No caso dela, a pressão foi contrária ao sonho. “Até hoje ouço de vez em quando: ‘Nossa, mas você é muito nova para estar morando junto com alguém’. Acho isso besteira. Não existe idade para amar alguém e querer estar com ela todos os dias, construir uma vida juntos. Confesso que ainda acredito nesse mundo cor de rosa”, diz Aline Sanromã.
 
E AS BRIGAS?

 

Carolina Vasconcellos Rodrigues, 27 anos, namora há dois meses e diz que já pensa em se casar, mas ela sabe que a convivência também pode gerar conflitos. “Gostaria de ter um companheiro pra dividir todos os momentos da minha vida. Você aprende a dividir as contas, o seu espaço, a dar e receber. O ponto negativo é perder um pouco da privacidade. Quando há briga, tem que aturar a pessoa mesmo assim”.

 

Para conhecer melhor as qualidades e defeitos de cada um, Carolina e o namorado preferem esperar pelo menos mais três anos. “Não acho que voltou a moda do casamento não, pelo contrário, vejo que muitas pessoas pensam muito bem antes de casar, pensam na questão financeira primeiro. Meu casamento, dependendo da condição financeira dos dois, pode ser bem simples: uma cerimônia civil e depois uma festa no mesmo local, sem grandes luxos”.

 

A estudante Julia Ferrari, 22 anos, mantém os pés bem firmes no chão. Julia rejeita a idéia de fazer uma festa grandiosa caso venha a se casar. Filha de pais separados, Julia faz questão de dizer que o casamento dos pais não influenciou na decisão. “Quando eu era criança pensava em casar com 25, hoje nem sei se quero mais. Acho que morar junto pode ser melhor. Tem que passar pela prova de fogo”, diz a carioca. “Acho que hoje em dia as pessoas nem se casam, elas moram juntas. Mas, a grande maioria das minhas amigas ainda quer casar de véu e grinalda”.

 

Historicamente, os homens são mais avessos à idéia de usar fraque e esperar a noiva no altar. Com a mudança de comportamento das namoradas, os jovens comemoram a possibilidade de simplificar o processo.

 

“Casamento formal, na igreja, é caído!”, diz o sociólogo André Coelho, 25 anos. “Não descarto a possibilidade se estiver apaixonado e a pessoa quiser muito, mas não acho que seja necessário. Procuro uma mulher que não tenha esse sonho de se casar. É como se a felicidade não pudesse estar dissociada disso.
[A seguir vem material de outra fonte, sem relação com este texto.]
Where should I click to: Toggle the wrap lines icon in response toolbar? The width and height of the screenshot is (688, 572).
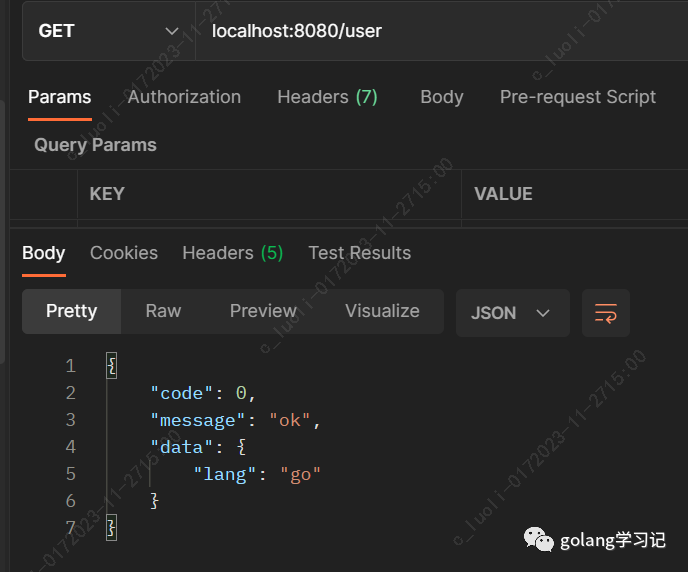click(605, 313)
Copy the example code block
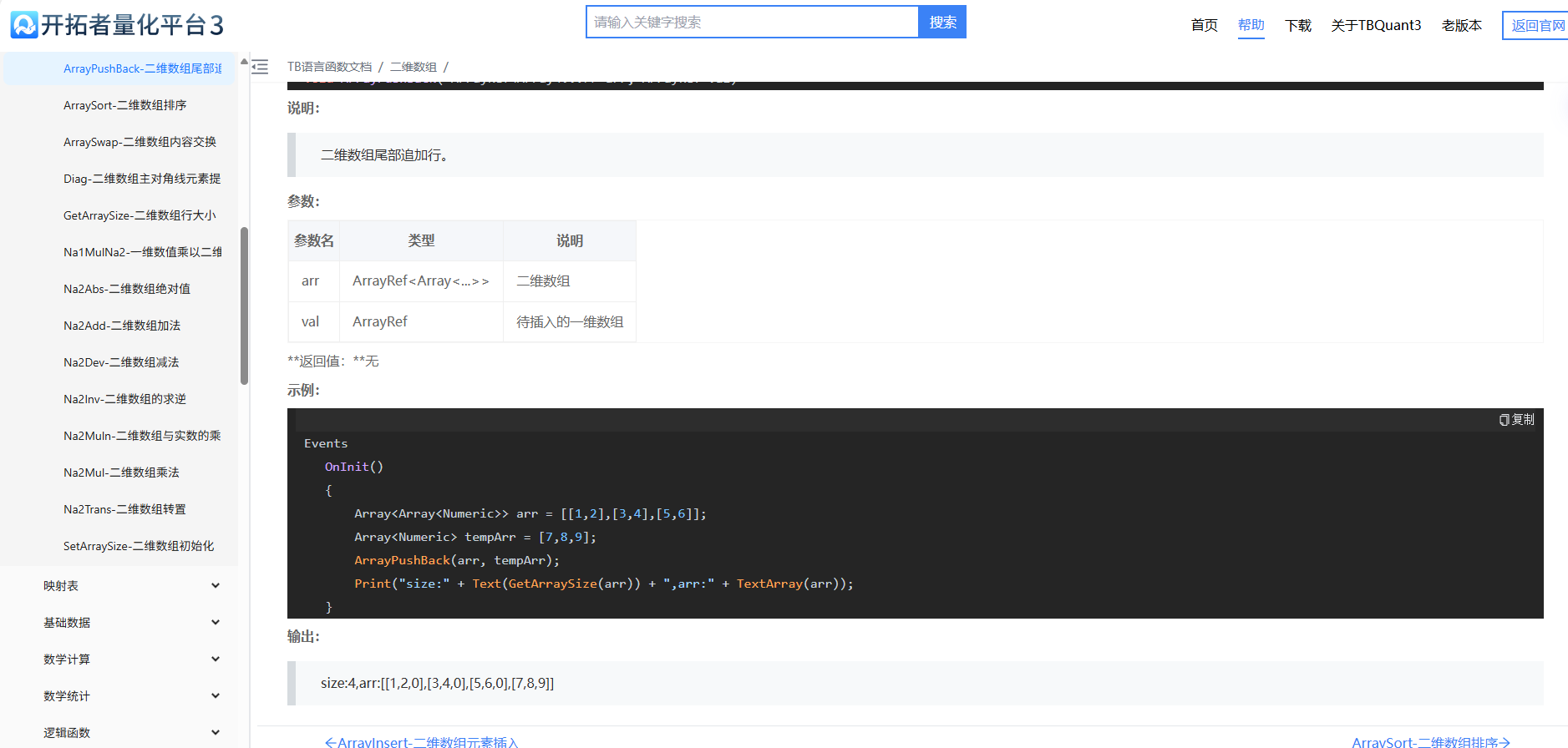Viewport: 1568px width, 748px height. 1516,419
Eu me casaria mais facilmente com alguém que não fizesse esse tipo de pressão”.

 

A estabilidade profissional é outra condição para a formação de uma nova família. “Neste momento estou completamente voltado para o meu trabalho. Acho que só a partir dos 30 anos vou começar a pensar em casamento”, afirma André.

 

FINAL FELIZ

Já Camila Gonçalves, de 28 anos, casou aos 21, feliz da vida, apaixonada e porque realmente queria. “Nós casamos quando tínhamos apenas seis meses de namoro. Não pensamos muito, nos apaixonamos e queríamos casar, ficar juntos para sempre”, conta Camila. Ela já morava sozinha, o que facilitou a vida dos dois. E o casal achou importante, mesmo, formalizar a relação com festa. Animadíssimos, em três meses, resolveram tudo para a comemoração. Hoje, ela com 28 anos, e Guilherme, com 32, já têm dois filhos, um de três e outro de quatro anos.

 

Camila enfrentou críticas na época do casamento. “A maioria das minhas amigas está começando a casar agora. Na época, não reagiram muito bem. Achavam que programa de casado era diferente de programa de solteiro e se afastavam. Mas nós fomos mostrando o contrário: que a gente tinha a mesma vida de antes, só estávamos juntos”, conclui Camila.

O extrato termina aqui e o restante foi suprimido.